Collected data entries
_ _ _ _

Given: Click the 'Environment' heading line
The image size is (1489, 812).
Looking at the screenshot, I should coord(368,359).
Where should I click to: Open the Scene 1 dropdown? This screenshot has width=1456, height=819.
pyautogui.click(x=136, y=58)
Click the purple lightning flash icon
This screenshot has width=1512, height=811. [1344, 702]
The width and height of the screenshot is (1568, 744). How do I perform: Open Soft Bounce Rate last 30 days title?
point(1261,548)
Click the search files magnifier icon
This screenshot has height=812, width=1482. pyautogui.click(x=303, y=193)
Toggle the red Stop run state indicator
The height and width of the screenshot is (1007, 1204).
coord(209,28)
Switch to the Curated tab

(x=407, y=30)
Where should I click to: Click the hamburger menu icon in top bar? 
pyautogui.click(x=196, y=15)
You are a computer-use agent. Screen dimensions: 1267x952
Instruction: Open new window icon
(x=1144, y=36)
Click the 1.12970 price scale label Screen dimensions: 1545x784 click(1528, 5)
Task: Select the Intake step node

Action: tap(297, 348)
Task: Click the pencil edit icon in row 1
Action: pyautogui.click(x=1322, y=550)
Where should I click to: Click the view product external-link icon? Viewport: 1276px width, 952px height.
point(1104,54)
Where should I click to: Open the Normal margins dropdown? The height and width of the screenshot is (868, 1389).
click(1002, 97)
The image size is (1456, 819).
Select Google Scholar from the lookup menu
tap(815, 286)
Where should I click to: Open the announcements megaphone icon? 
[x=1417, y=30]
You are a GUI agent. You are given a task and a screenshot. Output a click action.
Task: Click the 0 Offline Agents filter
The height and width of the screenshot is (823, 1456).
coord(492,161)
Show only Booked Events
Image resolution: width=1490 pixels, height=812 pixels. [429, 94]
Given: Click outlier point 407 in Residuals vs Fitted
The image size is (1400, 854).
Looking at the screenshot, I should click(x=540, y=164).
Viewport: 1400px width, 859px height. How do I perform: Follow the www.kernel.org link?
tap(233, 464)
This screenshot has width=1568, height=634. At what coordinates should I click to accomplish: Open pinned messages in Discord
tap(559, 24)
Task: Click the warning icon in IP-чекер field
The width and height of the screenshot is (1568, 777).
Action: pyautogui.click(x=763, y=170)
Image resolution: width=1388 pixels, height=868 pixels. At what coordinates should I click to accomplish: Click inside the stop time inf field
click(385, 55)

_ _ _ _

[What you will do]
Go through the entries above, and wherever a line holds the word "dimensions", copy that line.

[Result of this task]
You are a computer-use agent. Screen dimensions: 1267x952
Click the 1.12970 price scale label Screen dimensions: 1545x784 click(1528, 5)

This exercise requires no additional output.